If you’re okay with handing out copies of your experimental flow-novel to five or six people, that’s fine, too.

And sell three copies. But you let it flow. If that’s your goal, flow on.

But if you want to connect with a wide audience, you learn the fundamentals of the craft that make it happen.

Once you do, you can be as free as you like, knowing each step of the way what works and what doesn’t. You now pour your imagination and vision into a structure that readers can relate to.

You have them hooked, just like Og.

DEFINITIONS

Conflict has long been recognized as the engine of story. Without conflict there is no drama. Without drama there is no interest.
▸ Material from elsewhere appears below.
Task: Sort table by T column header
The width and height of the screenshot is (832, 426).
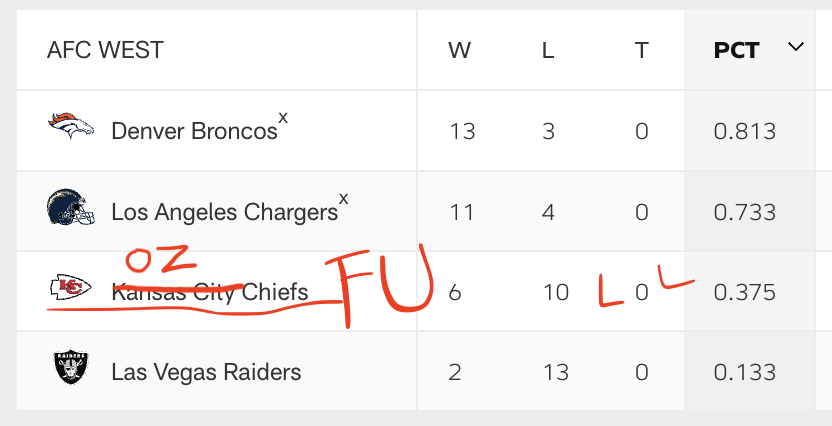Action: pos(641,50)
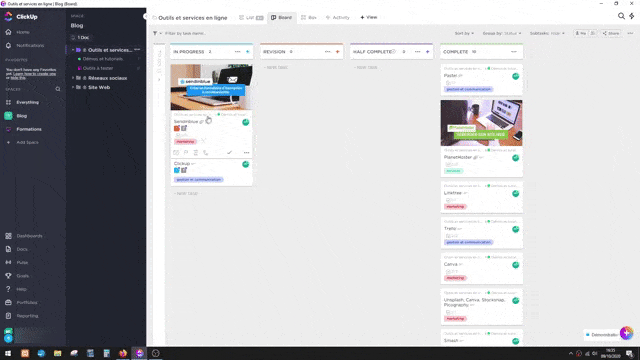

Without interest there is no reader. And no writing career.

In simplest terms,
conflict
is a clash between at least two incompatible sides. One of these sides must be personal, that is, having the ability to exercise conscious will.

For example, a storm rolling into the pleasant weather of a Midwestern town does not offer us conflict. There is no conscious will exerted by the storm or the nice day in the town.

If, however, a safety inspector for the Midwestern town has only two hours to prepare to meet this natural disaster, and takes steps to do so, there is conflict. He is exercising his will toward solving a problem.

This is the conflict involved in
man vs. nature
stories. Man has the will, nature offers the opposition.

But most dramatic narratives involve at least two human agents opposed to one another. They have opposing agendas. It’s two dogs and one bone.

And they each have the ability to think and act toward getting the bone for themselves.

Suspense
arises out of conflict. It is a subset of the dramatic question, Will the character involved in the conflict exercise his will in such a way as to overcome?

Suspense is the tightening of the emotional experience of the reader.

Think of it as a boxing match. The two combatants are in conflict. They are exercising their wills in a conscious effort to knock each other’s block off.

Now suppose one fighter gets the other against the ropes and starts pummeling. The suspense of the moment is whether the trapped fighter will be knocked out. Or, if he’s knocked to the canvas, will he get up?

Or what if the two fighters are circling each other, throwing jabs? The suspense question is who will land a good blow first?

Any number of suspense questions can be raised in the context of the overall conflict.

Your novel sets up a central clash, and suspense is what powers the reader through, turning pages, no matter what the genre.

Conflict lays a foundation. So in
Part I
we will be looking at how you create the best soil for this combat of wills. Out of that ground comes the suspense, which is the subject of
Part II
.

A note about my previous books on the craft. There are a few sections, most notably in chapters three and four of this book, that somewhat overlap material I covered in
Plot & Structure
and
Revision & Self-Editing
. This is unavoidable in a book covering conflict and suspense, so I have shaped those sections with the subject matter of this volume in mind. In this way, those who are unfamiliar with the other books will get what they need to improve the conflict and suspense in their writing.

And those who do know the other books will get a slightly different perspective and some essential review. This will deepen their understanding of the previous material, all with the goal of getting readers to say:

I COULDN’T PUT IT DOWN

Ever since I started writing, the one compliment I prize most is when a reader says of one of my books, “I couldn’t put it down.”

That’s what we’re all about, isn’t it? What’s the alternative? The reader putting the book down, that’s what. And deciding not to buy your next one.

It could even be worse, as when Dorothy Parker observed, “This is not a novel to be set aside lightly. It should be thrown with great force.”

Our goal as storytellers is to keep the reader turning pages to the end. Conflict and suspense make that happen.